Success! Joe’s new method.
Success! Although not in implementing Alex’s circle/eye detection method (see last post). I grew tired and frustrated by silly C++, so I decided to make my own, much simpler method that (hopefully) would not require convolutions and FFT’s to fun at a fair speed. It was inspired by the idea of circular wavelets, or circlets, however it is actually nothing to do with them mathematically.
Very simply each pixel considers its own gradient the gradient of the 4 pixels next to it one at a time. The intersection is found between the line made by the gradient of the current pixel, and the line made by the gradient of each adjacent pixel. So we have 4 intersection points. If the intersection points lie on the picture, then we draw a little pyramid of darkness (lets call them Joelets, because its cool!). These pyramids all add up to form some interesting blurry shapes.

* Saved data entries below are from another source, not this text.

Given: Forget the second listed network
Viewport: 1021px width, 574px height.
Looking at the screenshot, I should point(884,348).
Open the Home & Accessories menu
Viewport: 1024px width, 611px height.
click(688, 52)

How does this detect circles? Well if we are on the edge of a circle, then each gradient will tend to point towards the centre of a circle, so the intersection points will be around the centre. If we are not on the edge of a circle, then the intersection points will just be scattered randomly. Hopefully the little pyramids should all add up near the eyes and cause a massive dark bump. Boom. Eyes detected.
One more issue to consider. How big should the Joelets be? And by big I mean radius wise, as heights are all relative. If they are too big, then everything will just blur together. But if we make them too small, then all we will have is a load of scattered intersection points. I propose that it should be approximately the radius of the eye. I haven’t done any maths to check this, I am only guessing, but it seems to work! That is all well and good, but it relies on us know the eye radius. what if we don’t?? Well we could take the radius of the Joelet to be the distance from the parent pixel to the intersection point. That would be approximately the radius of the circle. It would be brilliant if it was EXTREMELY slow, as some intersection points are on the other side of the image. For now I have just guessed the eye radius, but a task for the future is finding a way to use some kind of variable eye radius. Maybe with a convolution?
Here are my results!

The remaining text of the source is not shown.